EXERCISE BRIEF:
Rewrite the lines below as a numbered list, from the very first line through the line containing "I will pos(150,78).", and leave out any blank lines.

Pointing records for text and elements:
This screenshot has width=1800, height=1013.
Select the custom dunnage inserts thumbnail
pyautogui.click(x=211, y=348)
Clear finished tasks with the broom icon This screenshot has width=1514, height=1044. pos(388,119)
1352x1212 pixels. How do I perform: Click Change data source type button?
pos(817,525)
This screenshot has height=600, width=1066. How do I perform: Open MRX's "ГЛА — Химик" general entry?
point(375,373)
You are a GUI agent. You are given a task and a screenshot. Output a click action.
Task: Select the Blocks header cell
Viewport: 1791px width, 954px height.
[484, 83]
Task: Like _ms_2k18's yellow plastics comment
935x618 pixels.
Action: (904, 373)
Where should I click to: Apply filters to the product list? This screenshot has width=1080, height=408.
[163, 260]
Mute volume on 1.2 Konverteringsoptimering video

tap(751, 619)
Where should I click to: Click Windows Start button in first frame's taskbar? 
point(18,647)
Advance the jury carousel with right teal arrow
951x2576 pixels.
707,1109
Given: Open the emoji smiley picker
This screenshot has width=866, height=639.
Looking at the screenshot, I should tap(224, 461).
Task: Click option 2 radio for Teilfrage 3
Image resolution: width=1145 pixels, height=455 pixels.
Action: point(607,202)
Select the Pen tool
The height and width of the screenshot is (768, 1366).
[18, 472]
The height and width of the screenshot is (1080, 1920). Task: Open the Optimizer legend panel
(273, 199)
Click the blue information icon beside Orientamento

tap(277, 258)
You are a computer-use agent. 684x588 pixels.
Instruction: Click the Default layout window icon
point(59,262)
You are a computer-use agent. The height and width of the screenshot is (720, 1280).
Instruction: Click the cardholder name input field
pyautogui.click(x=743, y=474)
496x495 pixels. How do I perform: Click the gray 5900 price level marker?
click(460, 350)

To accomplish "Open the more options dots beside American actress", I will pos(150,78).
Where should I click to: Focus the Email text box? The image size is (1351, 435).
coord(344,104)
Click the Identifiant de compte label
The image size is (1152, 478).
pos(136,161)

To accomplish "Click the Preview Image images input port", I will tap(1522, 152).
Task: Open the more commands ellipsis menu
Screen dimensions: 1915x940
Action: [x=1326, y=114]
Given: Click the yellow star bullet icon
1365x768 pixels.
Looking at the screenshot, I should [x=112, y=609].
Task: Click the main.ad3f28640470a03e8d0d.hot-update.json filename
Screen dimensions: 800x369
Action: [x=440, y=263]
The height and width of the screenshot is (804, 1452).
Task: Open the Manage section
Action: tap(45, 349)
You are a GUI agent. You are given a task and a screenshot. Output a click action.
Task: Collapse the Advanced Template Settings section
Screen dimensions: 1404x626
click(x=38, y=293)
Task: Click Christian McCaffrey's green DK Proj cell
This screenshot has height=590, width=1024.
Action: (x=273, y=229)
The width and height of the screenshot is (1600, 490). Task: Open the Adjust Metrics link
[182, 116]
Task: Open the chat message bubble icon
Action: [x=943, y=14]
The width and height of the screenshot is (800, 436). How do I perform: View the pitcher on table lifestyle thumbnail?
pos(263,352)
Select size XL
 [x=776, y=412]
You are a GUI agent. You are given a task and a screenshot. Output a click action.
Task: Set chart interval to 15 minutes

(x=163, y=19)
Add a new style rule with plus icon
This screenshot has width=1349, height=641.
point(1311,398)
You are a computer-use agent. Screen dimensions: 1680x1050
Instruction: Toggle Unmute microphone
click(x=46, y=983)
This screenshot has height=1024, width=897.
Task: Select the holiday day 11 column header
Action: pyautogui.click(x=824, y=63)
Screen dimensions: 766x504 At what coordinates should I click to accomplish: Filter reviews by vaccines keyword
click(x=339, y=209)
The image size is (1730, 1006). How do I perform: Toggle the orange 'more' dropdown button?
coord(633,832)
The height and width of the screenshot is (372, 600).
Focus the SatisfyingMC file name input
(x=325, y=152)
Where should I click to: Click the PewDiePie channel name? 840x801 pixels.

RESPONSE FOR THIS EXERCISE:
1. This screenshot has width=1800, height=1013.
2. Select the custom dunnage inserts thumbnail
3. pyautogui.click(x=211, y=348)
4. Clear finished tasks with the broom icon This screenshot has width=1514, height=1044. pos(388,119)
5. 1352x1212 pixels. How do I perform: Click Change data source type button?
6. pos(817,525)
7. This screenshot has height=600, width=1066. How do I perform: Open MRX's "ГЛА — Химик" general entry?
8. point(375,373)
9. You are a GUI agent. You are given a task and a screenshot. Output a click action.
10. Task: Select the Blocks header cell
11. Viewport: 1791px width, 954px height.
12. [484, 83]
13. Task: Like _ms_2k18's yellow plastics comment
14. 935x618 pixels.
15. Action: (904, 373)
16. Where should I click to: Apply filters to the product list? This screenshot has width=1080, height=408.
17. [163, 260]
18. Mute volume on 1.2 Konverteringsoptimering video
19. tap(751, 619)
20. Where should I click to: Click Windows Start button in first frame's taskbar? 
21. point(18,647)
22. Advance the jury carousel with right teal arrow
23. 951x2576 pixels.
24. 707,1109
25. Given: Open the emoji smiley picker
26. This screenshot has width=866, height=639.
27. Looking at the screenshot, I should tap(224, 461).
28. Task: Click option 2 radio for Teilfrage 3
29. Image resolution: width=1145 pixels, height=455 pixels.
30. Action: point(607,202)
31. Select the Pen tool
32. The height and width of the screenshot is (768, 1366).
33. [18, 472]
34. The height and width of the screenshot is (1080, 1920). Task: Open the Optimizer legend panel
35. (273, 199)
36. Click the blue information icon beside Orientamento
37. tap(277, 258)
38. You are a computer-use agent. 684x588 pixels.
39. Instruction: Click the Default layout window icon
40. point(59,262)
41. You are a computer-use agent. The height and width of the screenshot is (720, 1280).
42. Instruction: Click the cardholder name input field
43. pyautogui.click(x=743, y=474)
44. 496x495 pixels. How do I perform: Click the gray 5900 price level marker?
45. click(460, 350)
46. To accomplish "Open the more options dots beside American actress", I will pos(150,78).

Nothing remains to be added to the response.